A weird self realisation takes over Banke when he learns
that Babu gets paid Rs 25,000 for each murder while he gets only Rs 8,000. That
turns their dialogue towards inflation and how it has become difficult for
hired guns to operate with honesty. In an inebriated state, they confront each
other to murder three people. Whosoever will eliminate the three first will win
and the other will have to leave the business of contract killing.
There is mutual respect flanked by the two as they consider
contract killing like any other job. Daredevils in their own rights, they enjoy
patronage from local politicians. They have accepted nomadic lifestyle as their
fate and are not attached to anybody except their craft of commit murders in
unique ways.
Like Raman and Raghav, they have a connection. Babu doesn’t
mind Banke flirting with his girlfriend Fulwa (Bidita Bag). In fact, all three
drink and dance together. There are indications of Banke getting intimate with
Fulwa beyond convinced limits, but Babu turns a blind eye as Banke has already
passed his trust test.
It reads like a quirky thriller on paper, but in execution,
it’s borderline ridiculous.
Kushan Nandy open his film with a lot of promise. We meet a
gun-trotting Babu and hear Amitabh Bachchan’s songs in the background. It’s
mufassil Uttar Pradesh where local strongman Dubey (Anil George) loves to see
his wife getting massage from a burly masseuse. Though Nandy has left it to our
imagination what could have happened next, but he evidently hints towards a
mutual understanding between Dubey and his wife about dissimilar sources of
sexual pleasure.
Then there is razor-tongued Jiji (Divya Dutta) who lusts for
power and abuses non-stop. She holds the key to local political thrones and
takes challenges head-on. Her conversations with local top cop (Bhagwan Tiwari)
are laden with innuendo and bring out the struggle to have an upper hand in
local proceedings.
Babumoshai Bandookbaaz has got the ingredients, but their
proportions are not right. If you laugh at a Nawaz jibe then you also sense the
futility of useless conspiracies. Sometimes for absolutely no reason. Then
there is a twist that’s as compulsory as Nawazuddin stroking his hair in every
second scene.
Those who want to compare it with Gangs Of Wasseypur will
deeply feel about the lack of in-depth back-stories. Solely needy on Nawazuddin
Siddiqui’s rugged image, Babumoshai Bandookbaaz lacks a cohesive script.
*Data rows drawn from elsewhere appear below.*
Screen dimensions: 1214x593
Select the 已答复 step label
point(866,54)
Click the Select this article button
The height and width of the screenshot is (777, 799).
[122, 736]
Its
texture is close to a web series than a film where twists happen to keep the
story afloat till the next episode. Nandy doesn’t use them to cover-up the
script loopholes.
Bidita Bag as gutsy and ambiguous Fulwa adds steam. Her
expressive eyes tell the tales of a young lonely woman among wolves disguised
as men. Her comfort level during intimate scenes with Nawazuddin fetches
attention. Her sensuousness adds a new measurement to her cobbler girl.
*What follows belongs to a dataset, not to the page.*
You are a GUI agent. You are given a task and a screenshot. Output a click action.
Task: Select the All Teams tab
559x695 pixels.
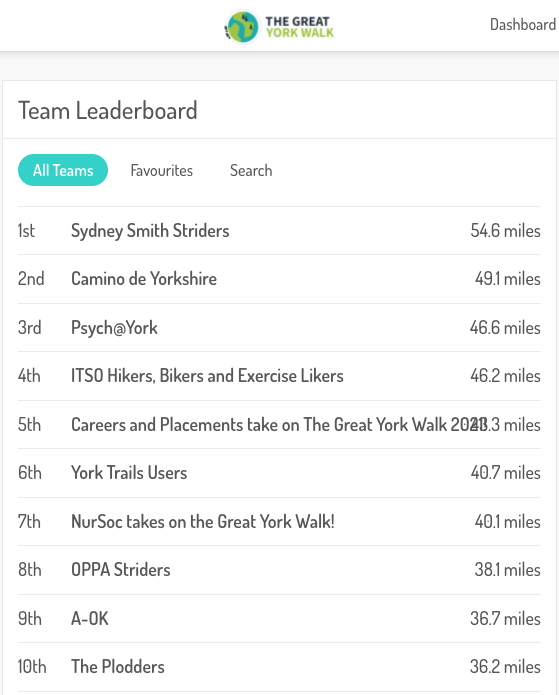tap(63, 170)
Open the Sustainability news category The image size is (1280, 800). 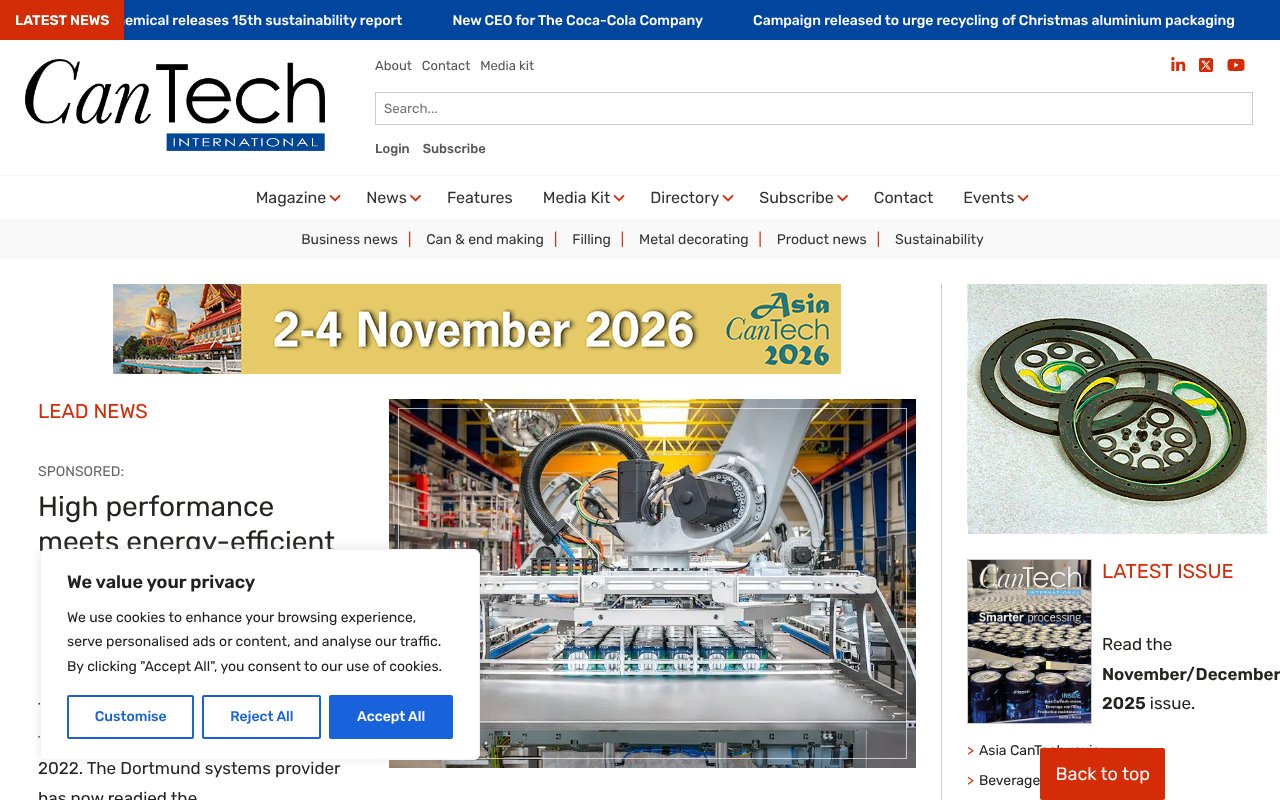938,239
Watch: The soulful Barfani from Babumoshai Bandookbaaz
Babumoshai Bandookbaaz appears superficial because it fails
to explore characters and their idiosyncrasies. It states all about them in a
matter of fact tone which eventually slacken the audience’s connect with them.
Some moments of spur-of-the-moment laughter are of course
there. For example, when Banke watches The Good, the Bad and the Ugly in Hindi
and tries to imitate Clint Eastwood. Or, when Nawazuddin Siddiqui and Jatin
Goswami argue who should be credited with a finicky murder while their hostage
supplies them the word they were looking for, which is tie-breaker.
But these moment can’t take away your attention from the
shallowness of the entire facade. It’s a film pretending to be a stylishly raw
gangster saga originate in the interiors of the Hindi heartland, but in
reality, it’s nothing more than another attempt to look at the crime prone
lower strata of society through a rose colored glass. Sadly, Babumoshai
Bandookbaaz never pierces our hearts.